Manifestantes marcharam por diversas cidades da África do Sul nesta terça-feira (30) para marcar o fim do prazo estabelecido por grupos anti-imigração para que estrangeiros em situação irregular deixassem o país.
Vestindo bandeiras sul-africanas e carregando armas de madeira simbólicas, os participantes participaram de atos em diferentes regiões. O clima de tensão levou milhares de imigrantes, principalmente de outros países africanos, a deixarem temporariamente suas residências ou permanecerem em casa por receio de novos episódios de violência.
Desde o início da mobilização, pelo menos quatro pessoas morreram. Além disso, milhares de estrangeiros foram expulsos de suas casas e tiveram comércios e propriedades depredados.
Movimento promete novos protestos
A líder do grupo anti-imigração “March and March”, Jacinta Ngobese, afirmou que as manifestações continuarão nas próximas semanas até que os objetivos do movimento sejam alcançados.
“Nos próximos seis meses, pedimos que nossos recursos nacionais sejam utilizados para expulsar os imigrantes ilegais deste país. De prédio em prédio, eles precisam ir embora”, declarou durante ato realizado em Durban.
Entre os manifestantes, muitos afirmaram que a presença de estrangeiros estaria ligada à falta de oportunidades de trabalho para a população local.
“As pessoas não estão trabalhando, os empregos estão sendo ocupados por estrangeiros ilegais. Não é justo”, afirmou a manifestante Silindile Xaba, de 31 anos.
O movimento ocorre poucos meses antes das eleições locais previstas para novembro. Setores da sociedade acusam parte da classe política de explorar o discurso anti-imigração para conquistar apoio eleitoral.
Confrontos e ações policiais
Embora muitos atos tenham transcorrido de forma pacífica, também foram registrados episódios de violência.
Na região de Thembisa, ao norte de Joanesburgo, manifestantes arremessaram pedras contra policiais e pessoas apontadas como imigrantes, enquanto disparos de arma de fogo foram ouvidos nas proximidades.
Em Benoni, a leste de Joanesburgo, forças de segurança mobilizaram veículos blindados após um grupo de aproximadamente 500 manifestantes confrontar a polícia.
Já em Soweto, barracas pertencentes a comerciantes estrangeiros foram saqueadas. Em Pietermaritzburg, próximo a Durban, policiais utilizaram balas de borracha para dispersar manifestantes.

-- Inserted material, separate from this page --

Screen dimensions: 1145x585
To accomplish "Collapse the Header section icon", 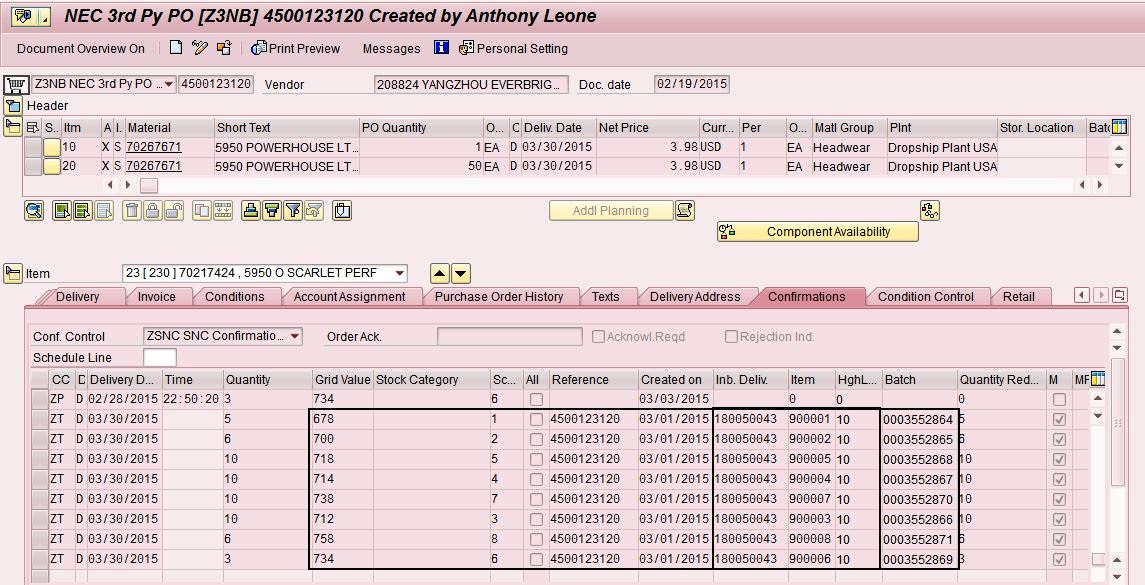I will point(13,106).
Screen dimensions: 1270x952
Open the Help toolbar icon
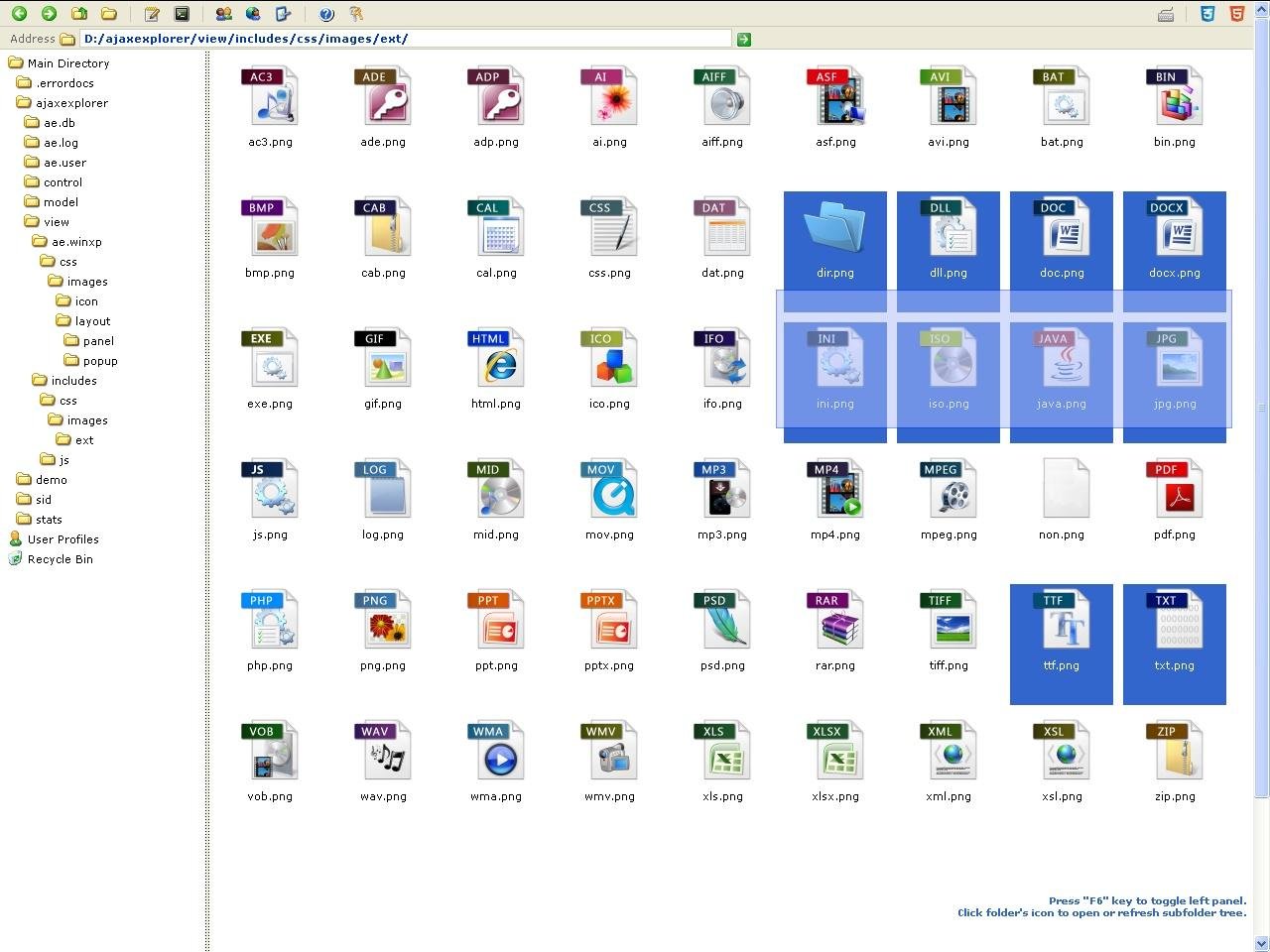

A polícia informou apenas que realizou prisões relacionadas a atos de saque, sem divulgar o número de detidos.
Xenofobia preocupa organizações
Os episódios reforçam uma onda de violência contra imigrantes que se repete na África do Sul desde 2008.
Segundo especialistas, os ataques costumam atingir tanto estrangeiros em situação irregular quanto aqueles que vivem legalmente no país.
O movimento “March and March” afirma que não pode ser responsabilizado por ações violentas praticadas por apoiadores durante as manifestações.
“Infelizmente, não podemos estar em todas as comunidades dizendo a elas como devem se comportar”, declarou Jacinta Ngobese em entrevista concedida anteriormente.
Organizações de direitos humanos alertam que o aumento da xenofobia prejudica a imagem internacional da África do Sul, tradicionalmente reconhecida, desde o fim do apartheid, como defensora dos direitos humanos.
Embora imigrantes sejam frequentemente acusados de ocupar empregos, aumentar a criminalidade e sobrecarregar os serviços públicos, pesquisadores afirmam que essas alegações não encontram respaldo consistente em estudos.
Atualmente, a África do Sul possui cerca de 3 milhões de imigrantes, o equivalente a aproximadamente 4% da população, percentual considerado relativamente baixo em comparação com a média internacional.